The glaciated tops of columns in the Devil's Postpile of California. Photo by Erik Klemetti. Last week, Commander Chris Hadfield (of International Space Station fame) tweeted this image, asking what could have caused such strange columns to form in rocks. I read a lot of the replies to the Commander's question and while many got at the key processes, it seems like there is some confusion about how columns can form in rock. In most cases, it is thanks to magma! Under the right conditions, magma can cool in such a way as to form polygonal shapes that can be straight or bend and twist - we call these phenomena columnar joints.
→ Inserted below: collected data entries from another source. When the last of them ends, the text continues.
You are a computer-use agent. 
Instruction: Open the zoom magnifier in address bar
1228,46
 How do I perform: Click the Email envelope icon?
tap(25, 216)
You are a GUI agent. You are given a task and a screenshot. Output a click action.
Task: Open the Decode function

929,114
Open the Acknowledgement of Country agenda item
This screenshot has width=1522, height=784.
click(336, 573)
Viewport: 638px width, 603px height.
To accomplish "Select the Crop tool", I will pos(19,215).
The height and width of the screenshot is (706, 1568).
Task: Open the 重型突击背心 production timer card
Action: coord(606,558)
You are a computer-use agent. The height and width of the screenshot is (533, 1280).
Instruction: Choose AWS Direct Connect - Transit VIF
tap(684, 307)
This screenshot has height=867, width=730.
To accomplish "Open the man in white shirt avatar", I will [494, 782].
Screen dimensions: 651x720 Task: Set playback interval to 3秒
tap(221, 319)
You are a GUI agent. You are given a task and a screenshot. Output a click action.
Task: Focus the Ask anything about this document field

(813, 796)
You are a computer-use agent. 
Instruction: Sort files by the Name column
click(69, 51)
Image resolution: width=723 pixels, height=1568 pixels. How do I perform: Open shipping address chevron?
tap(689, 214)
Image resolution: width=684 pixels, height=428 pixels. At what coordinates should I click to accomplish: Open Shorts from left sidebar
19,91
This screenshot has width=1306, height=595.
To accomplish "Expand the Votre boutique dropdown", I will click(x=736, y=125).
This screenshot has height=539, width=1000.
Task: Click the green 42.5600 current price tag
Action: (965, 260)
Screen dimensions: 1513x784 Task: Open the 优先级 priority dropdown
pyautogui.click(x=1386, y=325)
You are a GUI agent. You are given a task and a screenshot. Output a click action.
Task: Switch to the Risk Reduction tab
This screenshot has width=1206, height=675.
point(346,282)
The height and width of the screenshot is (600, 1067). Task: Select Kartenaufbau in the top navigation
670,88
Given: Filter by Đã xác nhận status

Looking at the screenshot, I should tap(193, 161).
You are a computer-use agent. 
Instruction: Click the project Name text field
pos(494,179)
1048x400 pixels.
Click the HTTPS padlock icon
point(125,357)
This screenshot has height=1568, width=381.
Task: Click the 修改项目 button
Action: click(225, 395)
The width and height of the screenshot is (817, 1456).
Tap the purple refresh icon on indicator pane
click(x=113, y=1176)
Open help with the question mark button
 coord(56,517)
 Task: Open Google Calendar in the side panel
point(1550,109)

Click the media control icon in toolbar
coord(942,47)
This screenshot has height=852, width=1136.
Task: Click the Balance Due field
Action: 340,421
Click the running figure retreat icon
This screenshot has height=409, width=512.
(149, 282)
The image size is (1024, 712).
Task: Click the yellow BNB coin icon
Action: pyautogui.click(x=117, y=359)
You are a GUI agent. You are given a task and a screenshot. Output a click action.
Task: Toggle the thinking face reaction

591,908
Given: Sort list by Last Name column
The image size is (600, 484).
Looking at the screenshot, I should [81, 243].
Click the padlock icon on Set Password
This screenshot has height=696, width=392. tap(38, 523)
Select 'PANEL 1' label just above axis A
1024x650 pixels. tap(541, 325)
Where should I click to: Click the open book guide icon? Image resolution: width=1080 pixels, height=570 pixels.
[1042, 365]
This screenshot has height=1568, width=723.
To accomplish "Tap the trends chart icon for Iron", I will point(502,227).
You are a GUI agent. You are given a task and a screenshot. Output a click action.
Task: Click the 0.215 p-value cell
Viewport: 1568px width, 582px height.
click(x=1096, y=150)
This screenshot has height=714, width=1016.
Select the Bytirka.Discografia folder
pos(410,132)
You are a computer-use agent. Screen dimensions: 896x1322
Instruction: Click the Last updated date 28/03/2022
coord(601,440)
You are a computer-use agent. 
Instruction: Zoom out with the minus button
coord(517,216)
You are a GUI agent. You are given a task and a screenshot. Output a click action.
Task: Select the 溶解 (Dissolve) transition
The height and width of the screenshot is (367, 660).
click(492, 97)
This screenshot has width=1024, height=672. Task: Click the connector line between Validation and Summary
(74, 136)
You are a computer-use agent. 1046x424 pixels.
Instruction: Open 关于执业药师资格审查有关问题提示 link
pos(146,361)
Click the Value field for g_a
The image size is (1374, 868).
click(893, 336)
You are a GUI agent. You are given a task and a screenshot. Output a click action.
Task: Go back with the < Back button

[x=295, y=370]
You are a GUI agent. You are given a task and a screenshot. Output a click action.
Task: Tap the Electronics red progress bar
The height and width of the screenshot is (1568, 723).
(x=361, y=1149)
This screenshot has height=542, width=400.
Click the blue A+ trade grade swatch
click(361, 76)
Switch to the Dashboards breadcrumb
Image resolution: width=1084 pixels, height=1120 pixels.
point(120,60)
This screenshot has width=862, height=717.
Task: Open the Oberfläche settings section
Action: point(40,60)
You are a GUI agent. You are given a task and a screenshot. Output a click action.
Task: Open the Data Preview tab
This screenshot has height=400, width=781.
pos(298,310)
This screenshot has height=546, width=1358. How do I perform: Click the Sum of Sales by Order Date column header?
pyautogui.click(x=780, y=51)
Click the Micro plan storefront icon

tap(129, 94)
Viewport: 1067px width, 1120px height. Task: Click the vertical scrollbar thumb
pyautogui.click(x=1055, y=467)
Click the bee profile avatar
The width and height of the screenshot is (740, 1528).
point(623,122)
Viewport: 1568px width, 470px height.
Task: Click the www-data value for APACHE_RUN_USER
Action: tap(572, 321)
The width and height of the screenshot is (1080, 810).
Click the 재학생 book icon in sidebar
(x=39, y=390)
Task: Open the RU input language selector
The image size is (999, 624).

They can be spectacular, created with what looks like the precision of a master sculptor, but really it all boils down to the physics of cooling.
Giant's Causeway in Northern Ireland, formed by volcanic eruptions over 50 million years ago. The plates that make up the columns are clearly seen in this shot. Photo by Patrice78500 / Wikimedia Commons.Columns can form in a variety of patterns, mainly hexagonal (but can be found with anywhere from 4-8 sides). They can vary in size from only a few centimeters to meters across. They form when a thick body of cooling magma (or even ash - see below) starts to contract and cracks begin to form. These cracks start at/near what is called the "cooling surface", which might be the top or bottom (or sides) of the lava flow, magmatic intrusion or ash deposit. The cracks propagate into the cooling material making (upon close examination) stacks of plates that form the columns. The plates are usually aligned parallel to the flow surface (see above), while the columns form perpendicular to the cooling surface. If you look closely at a column, you will see feather-like fracture patterns called "pluma" that represent the cracking of the cooling material in response to the strain that the material is feeling as it contracts.
Columns in the Takachicho-kyo Gorge in Japan, showing the colonnade and entablature common in these columnar jointed basalt flows. Photo by Juuyoh Tanaka / Flickr. One of the most famous places to see columns is in and around the Columbia River Gorge and associated canyons along the border of Oregon and Washington. Here we find thick basaltic lava flows from the Columbia River Flood Basalts (see below) that stacked up and cooling, creating layers of columnar jointed rock. The parts of the flows with clear columns are called the colonnade while the areas where the columns are less-than-perfect or absent are the entablature. Typically, colonnades form at the top and bottom of the flow (starting from the cooling surface) with a middle area of entablature (see above). Some of places that have great columns include the famed Giant's Causeway, the Devil's Postpile near Mammoth Mountain in California (see above), Yellowstone National Park and in the Bishop Tuff from the Long Valley Caldera (see below). We've even spotted columnar jointing in Martian lava flows!
Columbia River Basalt flows in the Palouse River Canyon of Washington. Photo by Williamborg / Wikimedia Commons. Now, if the lava flow runs into some other cold surface -- let's say a lava flow comes up against a canyon wall or maybe ice from a glacier (like seen in tuyas), you can get columns that look like they're pointed in all directions, but that's again thanks to the fact that they form perpendicular to whatever orientation we find the cooling surface. If lava flows out over water or soft, muddy sediment, that seems to help to get columns to form, likely thanks to all that extra cooling the water adds.
Massive columns in the pink Bishop Tuff from the Long Valley caldera, California. Photo by Erik Klemetti. Researchers have tried to mimic the production of columns, but its tricky. To get the cooling needed to create them in molten rock, you need a significant volume, more than we can really produce in a lab. So, instead, analog materials have been used to create columns. Taking a slurry of water and corn starch, you can create columns through desiccation, where contraction occurs due to loss of water instead of cooling. You can make some of the same patterns that we seen in the geologic record in these corn starch experiments. In this way, we can start to answer questions about whether the overall shape of columns and how well they found might be a product of the rate that the column forms, both in terms of the absolute rate of formation and whether that rate was constant the whole time the column formed. All it takes it the right cooling conditions, and you can produce some remarkable geometric features!